Dopamine's many roles explained
MedicalXpress Breaking News-and-Events Oct 28, 2021
Among the neurotransmitters in the brain, dopamine has gained an almost mythical status. Decades of research have established its contribution to several seemingly unrelated brain functions including learning, motivation, and movement. This has the question of how does a single neurotransmitter play so many different roles.
Untangling dopamine's diverse functions has been challenging, in part because the advanced brain of humans and other mammals contain different kinds of dopamine neurons, all embedded in highly complex circuits. In a new study, Rockefeller's Vanessa Ruta and her team dive deep into the question by looking instead at the much simpler brain of the fruit fly, whose neurons and their connections are well mapped.
As in humans, a fly's dopamine neurons provide a signal for learning, helping them to link a particular odor to a particular outcome. Learning that, for example, apple cider vinegar contains sugar serves to shape the animals' future behavior on their next encounter with that odor. But Ruta's team discovered that the same dopamine neurons also correlate strongly with the animal's ongoing behavior. The activity of these dopamine neurons does not simply encode the mechanics of movement, but rather appears to reflect the motivation or goal underlying the fly's actions in real time. In other words, the same dopamine neurons that teach animals long-term lessons also provide moment-to-moment reinforcement, encouraging the flies to continue with a beneficial action.
"There seems to be an intimate connection between learning and motivation, two different facets of what dopamine does," says Ruta, who published the findings in Nature Neuroscience.
Continuous learning
Smells are important to flies. A brain center for olfactory learning, called the mushroom body, is responsible for teaching them which smells signify tasty sugar. There, three types of neurons come together: Kenyon cells that respond to odors, the output neurons that send signals to the rest of the brain, and the dopamine-producing neurons. When the fly encounters an odor and then gets a sugar reward, a quick release of dopamine alters the strength of connections between neurons of the mushroom body, essentially helping the fly to make new associations and change its future response to that odor.
But Ruta and her colleagues have noticed ongoing dopamine signaling even in the absence of rewards. The same neurons that helped the flies learn associations also fired frequently as the animal moved. "That raised the question, are these neurons representing specific aspects of the movement, like how the animal is moving its legs, or are they related to something else, like the goal of the animal?" Ruta says.
To find out, the team developed a virtual-reality system in which fruit flies can navigate an olfactory environment, walking on a treadmill-like ball while their brain activity is monitored by a microscope over their head. A stream of air delivers odors through a small tube. When the fly gets a whiff of an attractive odor, like apple cider vinegar, it reorients and starts to move upwind, towards the source.

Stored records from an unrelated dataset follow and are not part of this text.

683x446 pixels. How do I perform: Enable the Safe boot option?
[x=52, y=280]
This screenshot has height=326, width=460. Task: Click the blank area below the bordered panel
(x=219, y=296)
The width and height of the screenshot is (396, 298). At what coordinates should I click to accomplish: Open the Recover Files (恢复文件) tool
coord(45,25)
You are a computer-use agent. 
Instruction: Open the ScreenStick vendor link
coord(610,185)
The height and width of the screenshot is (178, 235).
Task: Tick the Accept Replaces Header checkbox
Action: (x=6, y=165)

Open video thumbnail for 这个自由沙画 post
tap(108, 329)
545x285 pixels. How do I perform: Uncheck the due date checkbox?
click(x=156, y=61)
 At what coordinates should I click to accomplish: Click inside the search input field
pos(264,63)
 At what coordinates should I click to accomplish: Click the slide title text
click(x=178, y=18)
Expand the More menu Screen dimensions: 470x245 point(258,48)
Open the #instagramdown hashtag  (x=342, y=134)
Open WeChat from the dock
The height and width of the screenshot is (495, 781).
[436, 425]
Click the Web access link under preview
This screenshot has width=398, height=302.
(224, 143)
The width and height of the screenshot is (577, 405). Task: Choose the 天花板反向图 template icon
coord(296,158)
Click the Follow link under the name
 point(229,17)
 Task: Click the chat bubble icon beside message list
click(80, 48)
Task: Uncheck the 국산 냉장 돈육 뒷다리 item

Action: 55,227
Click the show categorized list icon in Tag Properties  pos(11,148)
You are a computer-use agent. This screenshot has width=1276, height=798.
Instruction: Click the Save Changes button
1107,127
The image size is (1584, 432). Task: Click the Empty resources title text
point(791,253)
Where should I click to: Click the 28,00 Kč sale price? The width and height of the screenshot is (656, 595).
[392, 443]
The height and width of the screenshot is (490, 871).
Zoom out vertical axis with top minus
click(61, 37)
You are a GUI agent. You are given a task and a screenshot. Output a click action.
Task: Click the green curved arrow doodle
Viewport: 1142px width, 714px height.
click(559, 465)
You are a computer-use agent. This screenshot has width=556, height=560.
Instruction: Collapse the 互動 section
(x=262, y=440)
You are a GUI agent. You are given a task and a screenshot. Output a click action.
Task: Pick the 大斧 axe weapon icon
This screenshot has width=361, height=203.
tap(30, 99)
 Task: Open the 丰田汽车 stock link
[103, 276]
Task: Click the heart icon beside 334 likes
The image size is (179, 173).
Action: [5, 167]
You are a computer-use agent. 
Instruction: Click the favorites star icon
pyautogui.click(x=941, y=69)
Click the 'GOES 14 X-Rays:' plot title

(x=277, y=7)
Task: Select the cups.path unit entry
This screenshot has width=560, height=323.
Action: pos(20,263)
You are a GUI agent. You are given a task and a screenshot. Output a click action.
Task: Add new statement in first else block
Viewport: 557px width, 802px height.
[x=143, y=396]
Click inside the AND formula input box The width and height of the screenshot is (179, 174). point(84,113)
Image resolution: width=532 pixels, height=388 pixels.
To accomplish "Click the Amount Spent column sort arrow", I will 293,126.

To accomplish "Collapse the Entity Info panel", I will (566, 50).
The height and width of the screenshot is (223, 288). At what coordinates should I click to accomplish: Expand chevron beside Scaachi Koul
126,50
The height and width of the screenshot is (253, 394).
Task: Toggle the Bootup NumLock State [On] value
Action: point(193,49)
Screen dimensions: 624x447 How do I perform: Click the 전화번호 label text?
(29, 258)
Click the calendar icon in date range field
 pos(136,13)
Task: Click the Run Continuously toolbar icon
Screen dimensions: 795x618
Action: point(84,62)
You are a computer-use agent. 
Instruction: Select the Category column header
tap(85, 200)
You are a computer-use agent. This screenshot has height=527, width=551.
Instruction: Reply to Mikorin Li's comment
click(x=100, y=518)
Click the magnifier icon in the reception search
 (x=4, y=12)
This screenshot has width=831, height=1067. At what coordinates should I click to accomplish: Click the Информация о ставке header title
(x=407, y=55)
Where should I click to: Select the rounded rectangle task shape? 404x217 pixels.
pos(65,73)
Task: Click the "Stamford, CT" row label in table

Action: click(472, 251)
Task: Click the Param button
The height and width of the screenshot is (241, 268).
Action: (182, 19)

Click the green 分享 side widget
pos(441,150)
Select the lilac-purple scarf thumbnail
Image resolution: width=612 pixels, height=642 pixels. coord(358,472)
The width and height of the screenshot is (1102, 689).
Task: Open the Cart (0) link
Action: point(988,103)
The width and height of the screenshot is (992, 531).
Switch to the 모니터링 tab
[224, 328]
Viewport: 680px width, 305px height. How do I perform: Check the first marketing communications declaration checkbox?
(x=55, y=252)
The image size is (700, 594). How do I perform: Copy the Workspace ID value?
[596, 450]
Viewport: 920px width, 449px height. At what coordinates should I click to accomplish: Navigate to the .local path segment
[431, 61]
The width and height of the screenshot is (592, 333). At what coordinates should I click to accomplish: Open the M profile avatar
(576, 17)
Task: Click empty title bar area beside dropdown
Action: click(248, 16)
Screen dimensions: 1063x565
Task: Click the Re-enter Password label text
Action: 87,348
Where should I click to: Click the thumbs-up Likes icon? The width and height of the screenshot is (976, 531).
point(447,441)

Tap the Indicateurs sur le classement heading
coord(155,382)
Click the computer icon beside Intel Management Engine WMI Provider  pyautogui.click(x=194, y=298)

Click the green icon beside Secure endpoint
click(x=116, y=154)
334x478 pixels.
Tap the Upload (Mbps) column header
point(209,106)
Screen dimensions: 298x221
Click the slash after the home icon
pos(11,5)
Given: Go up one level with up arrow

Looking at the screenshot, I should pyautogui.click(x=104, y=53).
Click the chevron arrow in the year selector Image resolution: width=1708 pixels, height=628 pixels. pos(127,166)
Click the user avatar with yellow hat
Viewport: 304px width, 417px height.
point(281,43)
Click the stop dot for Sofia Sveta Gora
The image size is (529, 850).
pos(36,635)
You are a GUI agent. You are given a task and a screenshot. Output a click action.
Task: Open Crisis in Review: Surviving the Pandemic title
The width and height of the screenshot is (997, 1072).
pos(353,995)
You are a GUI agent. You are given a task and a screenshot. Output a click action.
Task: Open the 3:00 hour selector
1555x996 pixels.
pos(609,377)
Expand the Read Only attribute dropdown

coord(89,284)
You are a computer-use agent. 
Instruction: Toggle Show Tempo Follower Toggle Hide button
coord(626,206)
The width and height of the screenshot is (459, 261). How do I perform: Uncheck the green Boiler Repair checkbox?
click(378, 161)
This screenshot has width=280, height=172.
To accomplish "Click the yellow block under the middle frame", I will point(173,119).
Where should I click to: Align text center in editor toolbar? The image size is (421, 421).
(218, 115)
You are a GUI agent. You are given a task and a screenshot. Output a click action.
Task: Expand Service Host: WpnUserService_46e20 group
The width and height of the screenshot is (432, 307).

Using this system, the researchers were able to examine the fly's brain activity under different conditions. They found that the activity of dopamine neurons closely reflects movements as they were happening, but only when the flies engage in purposeful tracking, and not when they are just wandering about.
When the researchers suppressed the activity of the dopamine neurons, the animals diminished their tracking of the odor, even when they were starving and therefore had a heightened interest in food-related smells. In contrast, activating the neurons in food-indifferent, fully fed flies, propelled them into active pursuit of the odor.
Together, the findings reveal how one dopamine pathway can perform two functions: conveying motivational signals to rapidly shape ongoing behaviors while also providing instructive signals to guide future behavior through learning. "It gives us a deeper understanding of how a single pathway can generate different forms of flexible behavior," Ruta says.
The next step is to understand how the other neurons know what a burst of dopamine means at any given time. One possibility, Ruta says, is that learning is a more continuous, dynamic process than often thought: On short timescales, animals continuously evaluate their behavior at every step, learning not just the final associations, but also the actions that lead them there.